# First racer blue 4/25



## HelpOnTheWay (Feb 23, 2004)

Fished an LBI bulkhead on Sunday afternoon. Released 5 bass from 22" to 30" and kept a 30" 10lb2oz fish. Her belly was packed with sand shrimp and calico crabs. That night, I nailed my first blue of the year, didn't measure, but he had an enormous head, and little skinny body, moreso than I've ever seen on a spring bluefish. Let him go so he could fatten up and be huge again. All bass were caught within an hour and a half, on a smack-it popper, except for one lost fish on a bomber.


----------



## Manayunk Jake (Oct 3, 2001)

Greetings HelpOnTheWay!

Great catch!

When you say "bulkhead", are you talking about a street-end on the back bay or one of those wooden stabilizers that jut out from the beach?

How's the access at LBI? I was there two years back and most beach entrances were marked "private". The walk to the surf up at Barnegat Light is a killer!


----------



## HelpOnTheWay (Feb 23, 2004)

Greetings Jake!

It's essentially a street end bayfront bulkhead, but its not accessable to the public.
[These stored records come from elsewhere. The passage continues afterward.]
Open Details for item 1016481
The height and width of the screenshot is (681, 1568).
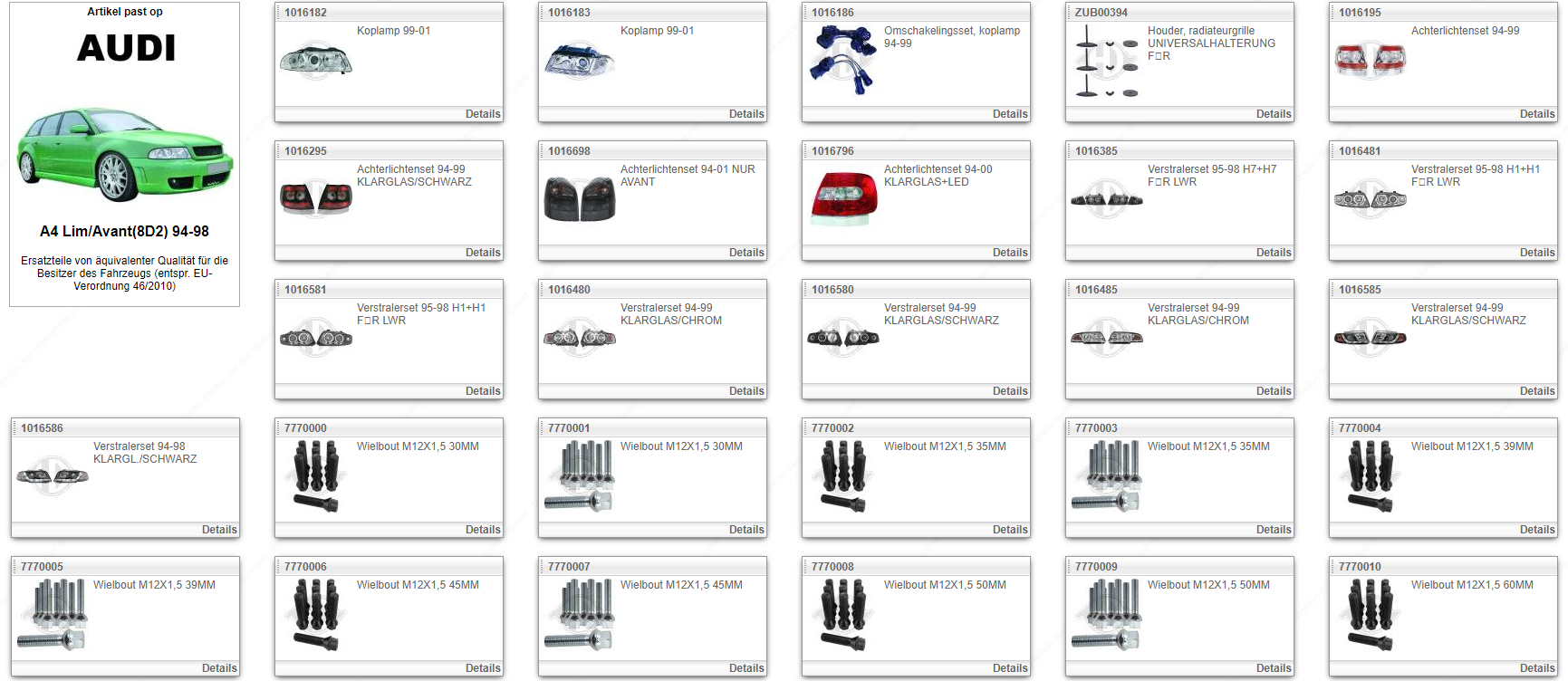[x=1536, y=253]
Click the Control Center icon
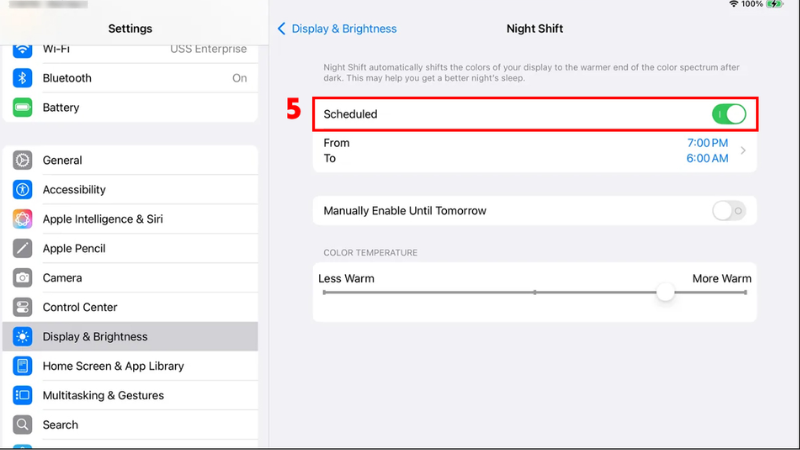The height and width of the screenshot is (450, 800). pos(22,307)
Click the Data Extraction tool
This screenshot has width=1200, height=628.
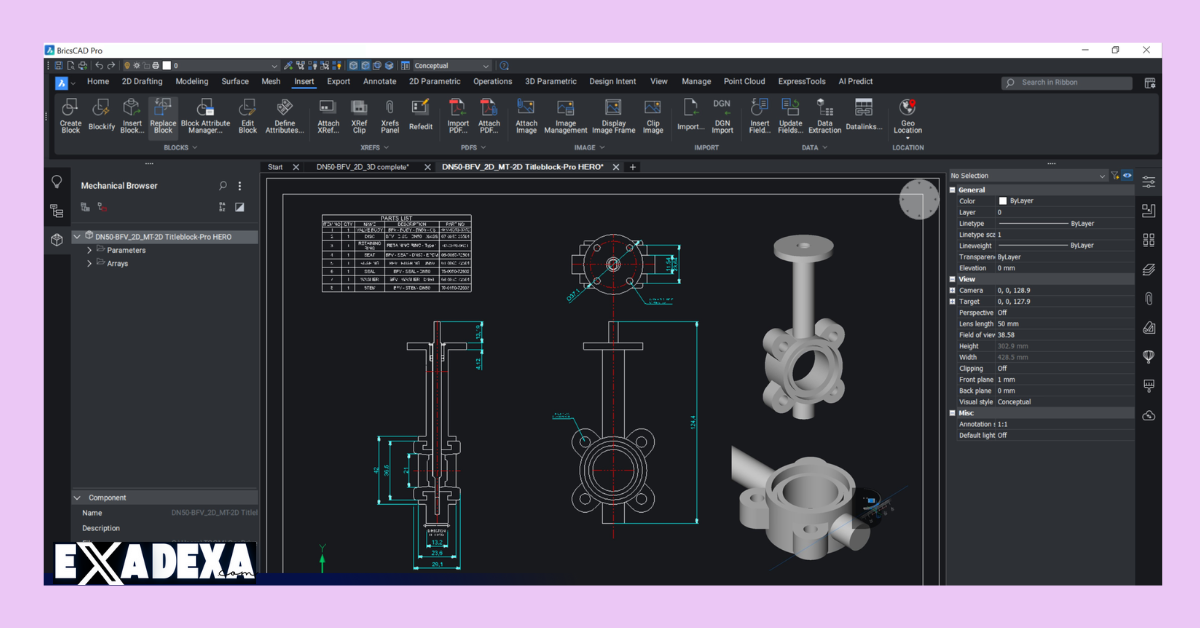click(x=825, y=115)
It used to be, but now its houses. That is the case with much of the island. The front beach is very accessable in all but about 3 towns. Even the private beach towns have at least one public access spot. 
However the fishing is TERRIBLE!


----------



## Manayunk Jake (Oct 3, 2001)

Greetings HelpOnTheWay!

I saw my first "blitz" in Beach Haven, but I was too young to realize what was going on. I was about 10, and our family was flying kites one evening (no boardwalk on LBI!) I noticed gulls diving, and these big (too me at least) fish jumping out of the water and landing on the beach. the gulls were dragging the beached fish up onto the sand behind one of those wooden stablizers. I told my older cousin what I had seen later that night while playing 500 rummy. She called me a liar. Next day I took her to the spot. I was glad to see about a dozen picked racks with heads attached laying in the sand. My cousin gave one look and said "Some fisherman left them there." I've hated her ever since....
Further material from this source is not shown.